#### Extracted entries

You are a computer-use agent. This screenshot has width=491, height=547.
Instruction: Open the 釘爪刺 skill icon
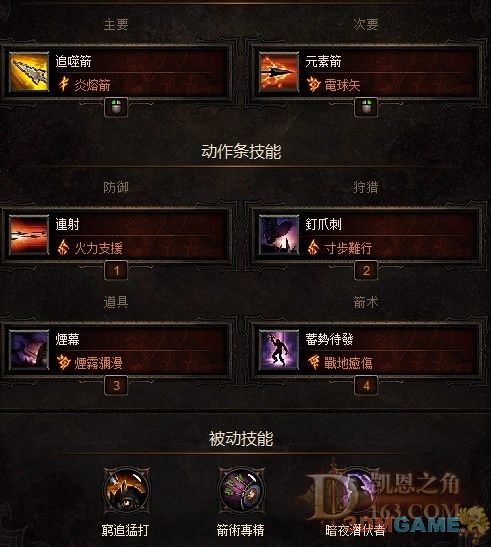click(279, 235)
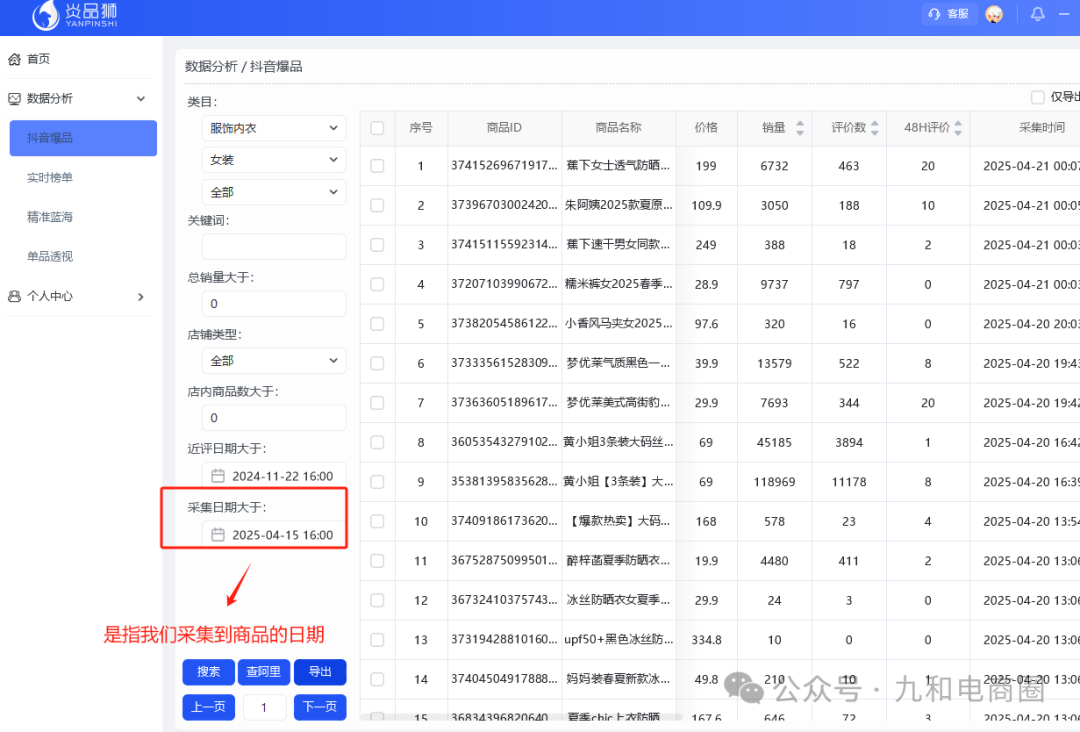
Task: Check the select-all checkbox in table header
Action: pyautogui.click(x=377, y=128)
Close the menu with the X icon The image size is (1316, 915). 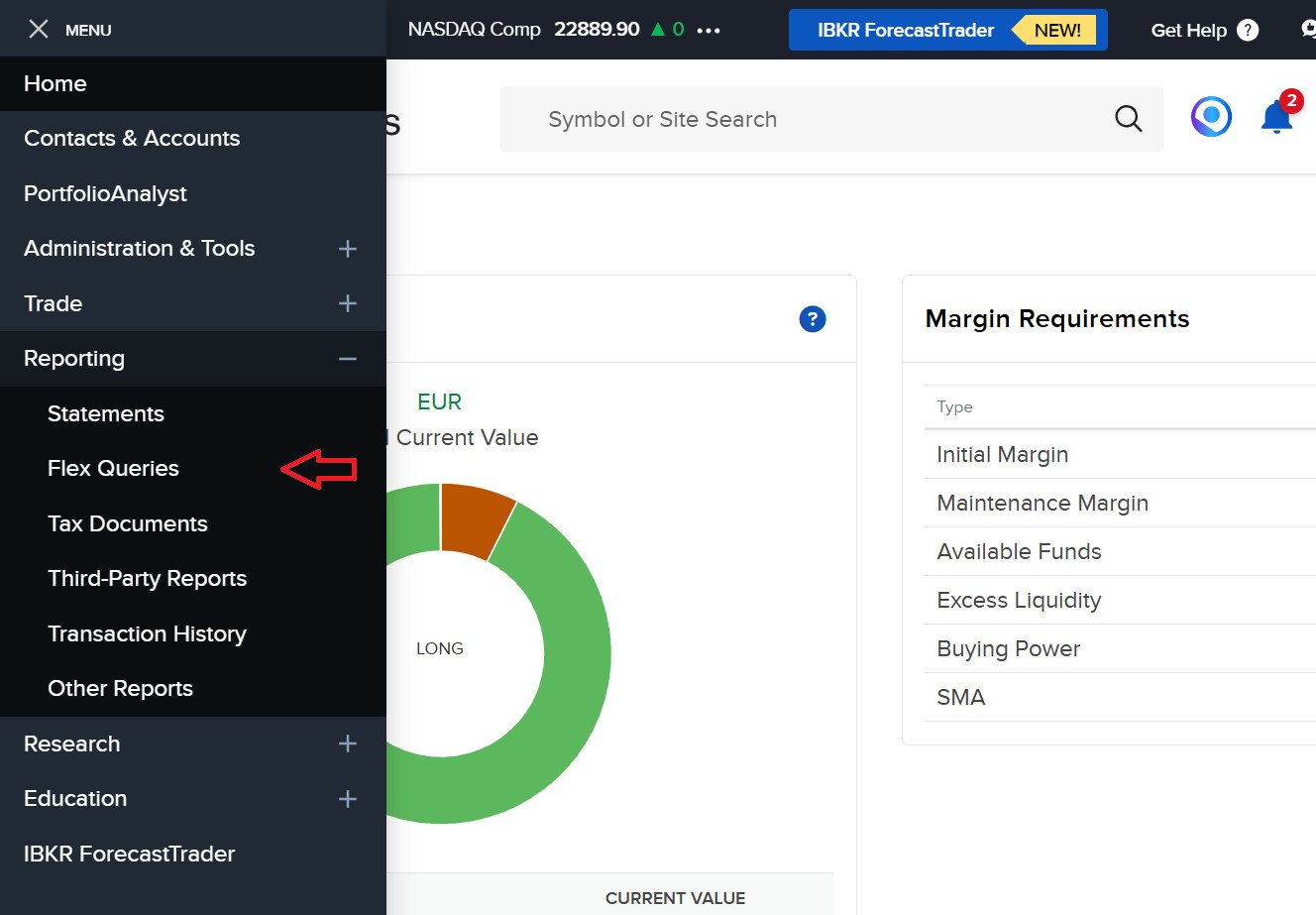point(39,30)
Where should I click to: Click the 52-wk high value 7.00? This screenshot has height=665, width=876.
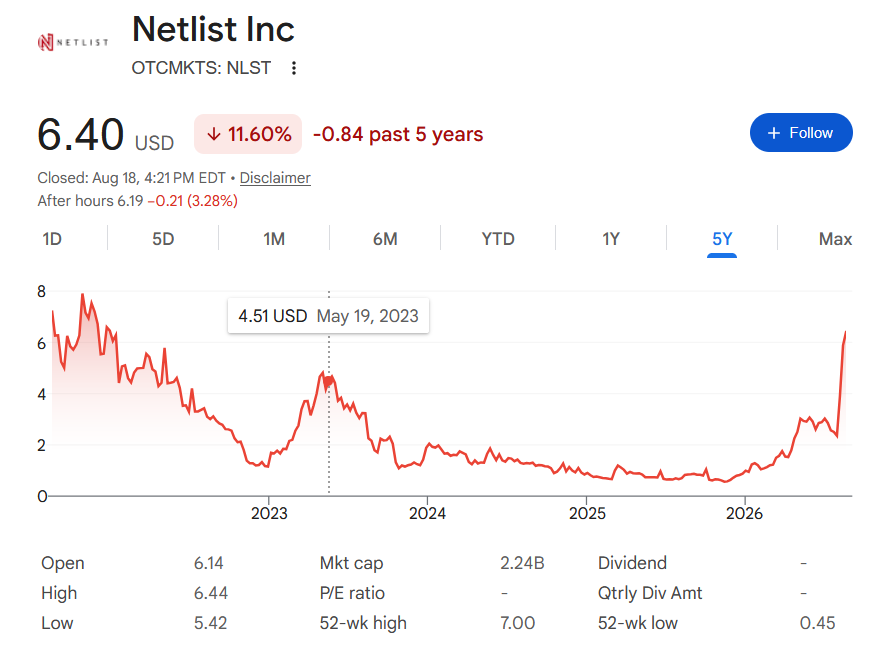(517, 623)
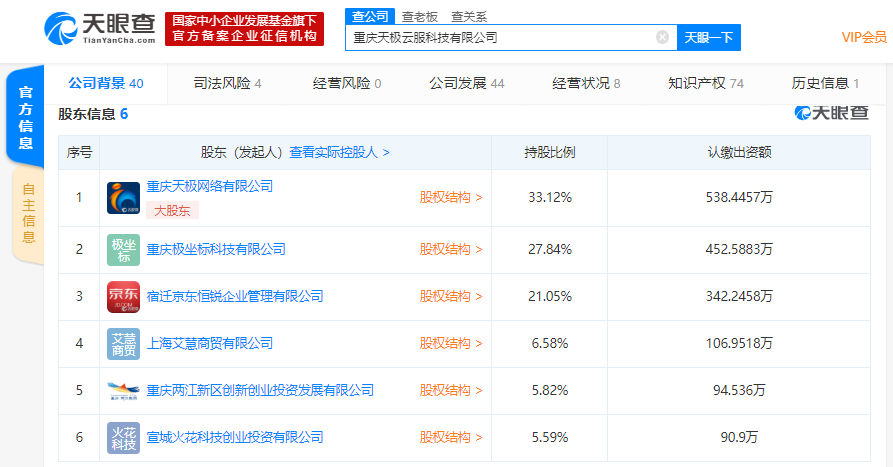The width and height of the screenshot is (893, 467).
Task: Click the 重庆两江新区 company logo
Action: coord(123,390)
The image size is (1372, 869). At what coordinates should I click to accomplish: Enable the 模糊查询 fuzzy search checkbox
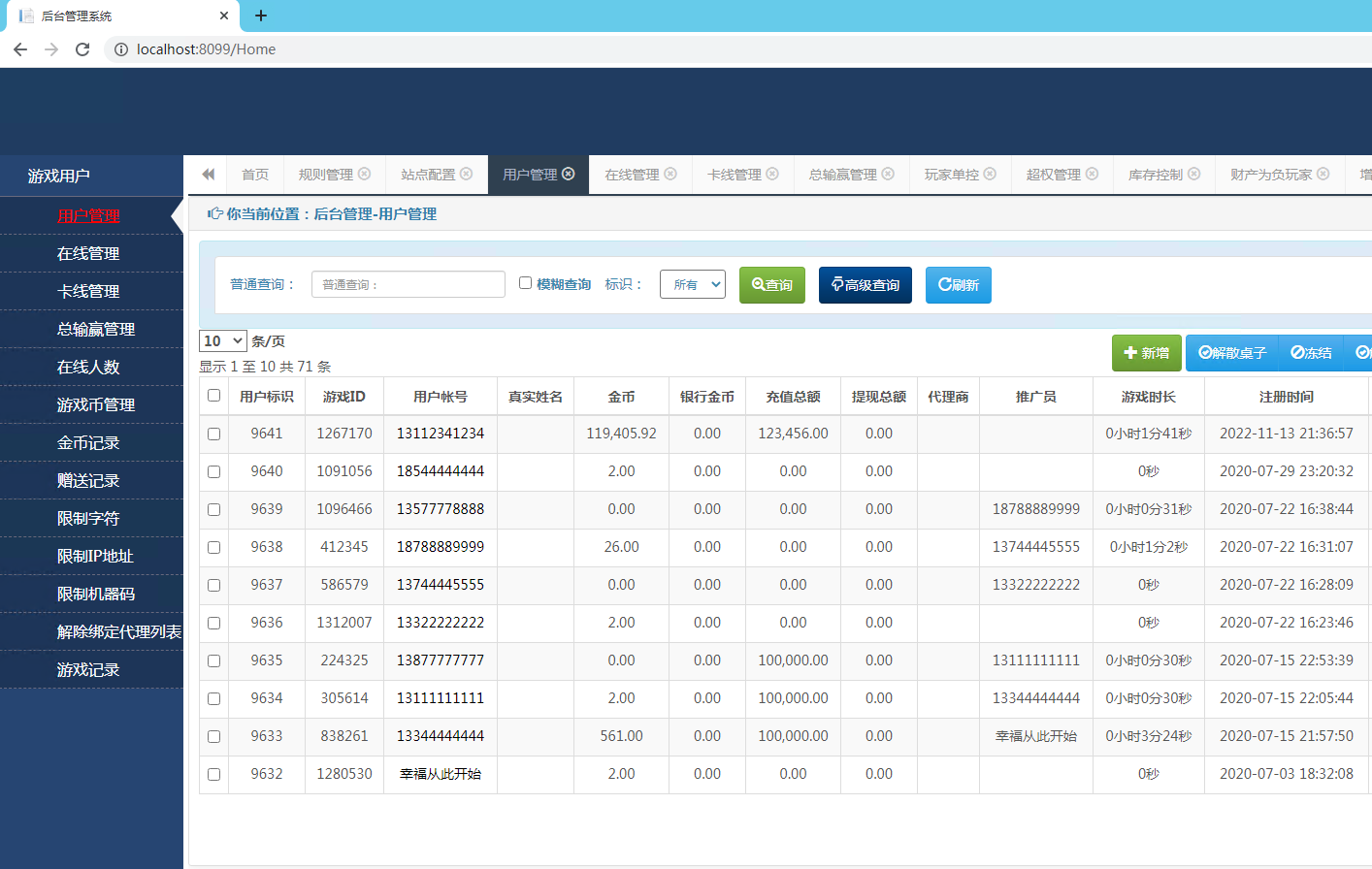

########

### Task goal
Copy exactly the lines from the line that has "Where should I" through the last line of the entries above, inclusive, and no others. Pictures do not go in the copy.

### Finished task
Where should I click to: Click the 52-wk high value 7.00? This screenshot has height=665, width=876.
(517, 623)
The width and height of the screenshot is (893, 467).
Task: Click the 重庆两江新区 company logo
Action: coord(123,390)
The image size is (1372, 869). At what coordinates should I click to accomplish: Enable the 模糊查询 fuzzy search checkbox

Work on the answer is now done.